Security vendors and users agree that image spam is finally on the decline, but at the same time a new kind of spam is emerging that uses an attached PDF file to trick recipients into buying stock in a company.
Image spam, which has plagued anti-spam filters for the past year, is finally on the decline as e-mail security vendors have tweaked their products to block it, says Paul Henry, vice president of technology evangelism with Secure Computing. Image spam has long fooled filters because the message's text is embedded in an image found in an e-mail's body, and filters until recently couldn't decipher images. At the beginning of July, it comprised about 38 percent of all spam and is now down to about half that volume, says Henry.
Stats from Symantec also show the volume of image spam, which the company says began to decline in May, has continued to shrink from its all-time high of 52 percent of all spam sent in January.

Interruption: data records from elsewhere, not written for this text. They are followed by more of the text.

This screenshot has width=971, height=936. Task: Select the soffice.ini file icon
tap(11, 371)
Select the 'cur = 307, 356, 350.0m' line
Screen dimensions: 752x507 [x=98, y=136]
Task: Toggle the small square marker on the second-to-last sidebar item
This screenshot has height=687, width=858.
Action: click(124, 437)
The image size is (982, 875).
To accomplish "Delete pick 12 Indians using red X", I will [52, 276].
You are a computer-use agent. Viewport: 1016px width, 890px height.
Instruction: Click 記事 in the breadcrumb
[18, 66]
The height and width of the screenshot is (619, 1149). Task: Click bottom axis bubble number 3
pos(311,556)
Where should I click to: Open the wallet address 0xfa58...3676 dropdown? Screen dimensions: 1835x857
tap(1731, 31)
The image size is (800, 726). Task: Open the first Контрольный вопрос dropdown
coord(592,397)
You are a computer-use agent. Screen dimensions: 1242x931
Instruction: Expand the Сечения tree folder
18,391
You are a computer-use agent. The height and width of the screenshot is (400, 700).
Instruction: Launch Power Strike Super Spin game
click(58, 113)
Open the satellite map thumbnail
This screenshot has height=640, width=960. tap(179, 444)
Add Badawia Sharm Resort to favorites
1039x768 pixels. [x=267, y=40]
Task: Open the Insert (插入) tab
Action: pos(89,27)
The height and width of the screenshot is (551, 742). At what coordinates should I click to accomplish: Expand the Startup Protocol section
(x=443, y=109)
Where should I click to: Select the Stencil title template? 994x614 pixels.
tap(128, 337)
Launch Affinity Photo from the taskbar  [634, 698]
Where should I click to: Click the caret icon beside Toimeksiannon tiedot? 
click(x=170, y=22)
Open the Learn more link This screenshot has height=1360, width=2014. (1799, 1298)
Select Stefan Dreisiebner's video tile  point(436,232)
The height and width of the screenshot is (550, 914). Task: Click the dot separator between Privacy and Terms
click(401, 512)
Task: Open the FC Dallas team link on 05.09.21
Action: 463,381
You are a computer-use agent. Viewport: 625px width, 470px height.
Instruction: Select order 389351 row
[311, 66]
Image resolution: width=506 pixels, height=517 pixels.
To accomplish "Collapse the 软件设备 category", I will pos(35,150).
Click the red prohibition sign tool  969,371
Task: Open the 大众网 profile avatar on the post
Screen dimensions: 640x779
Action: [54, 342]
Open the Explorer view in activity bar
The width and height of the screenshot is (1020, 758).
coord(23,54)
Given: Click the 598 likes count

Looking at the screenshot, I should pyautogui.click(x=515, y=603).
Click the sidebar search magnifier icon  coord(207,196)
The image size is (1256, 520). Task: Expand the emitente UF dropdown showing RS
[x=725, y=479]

"Image spam does seem to be decreasing ... Anti-spam software, RBLs [real-time black lists], and other filtering techniques have done a good job at decreasing the previous spammers' attempts; it is now time for them to find a new avenue to annoy us," says Jim DeSantis, enterprise messaging architect with Abhir Technical Consulting.
Beginning to take image spam's place is PDF spam, where the spammer sends an e-mail message with a PDF attached -- which most spam filters can't read -- that attempts to convince the recipient to purchase stocks. So far security vendors are reporting two types: a professional-looking PDF of a newsletter pumping a German company's stock that security company IronPort says was sent more than 5 billion times in its first few days, and a more rudimentary PDF attachment containing text that pumped a stock, which Symantec says was sent to more than 30 million users over a 10-day period in late June.
So far, PDF spam isn't approaching the volumes that image spam has enjoyed -- Secure Computing's Henry says in early July, it accounted for about 4 percent of all spam sent -- yet this new spam trick could prove to be significantly more malicious. Henry says proof-of-concept code exists that demonstrates security vulnerabilities in PDF files, which means PDF spam could carry malware that is secretly downloaded on the recipient's PC. Image spam was only dangerous to those recipients who bought the stock that messages were touting and likely lost money on it.
"I haven't seen any malware yet in PDF spam ...but I'm keeping my eye on it," Henry says.
PDF spam does hold some potential for spammers who are advanced enough to take advantage of the technology, some say.
"Simply attaching a PDF to an e-mail and randomizing the size and name of the title, to me, does not seem all that impressive, but it seems to be working," says Kyle Ohme, director of technology with W3i.com, an interactive marketing services provider.
"I'm interested to see how far this will go, as some may start to use some of the more advanced functions of Adobe to place beacons and other tracking mechanisms that have become limited in the past years," Ohme says.
Malware-laden or not, PDF spam is an example of how spammers will continue to innovate in order to get their messages across.
"The battle between spammers and spam-filter vendors will always be a game of cat and mouse. The tools are definitely getting smarter ... the better the tools, the more creative spammers will be," says Sharon Finney, information security administrator with Dekalb Medical Center in Decatur, Ga. "I am seeing some increases in PDF spam, but no real volume yet. All spam is a nuisance regardless of the technology behind it. I don't think that any one type of spam is more of a nuisance than any other."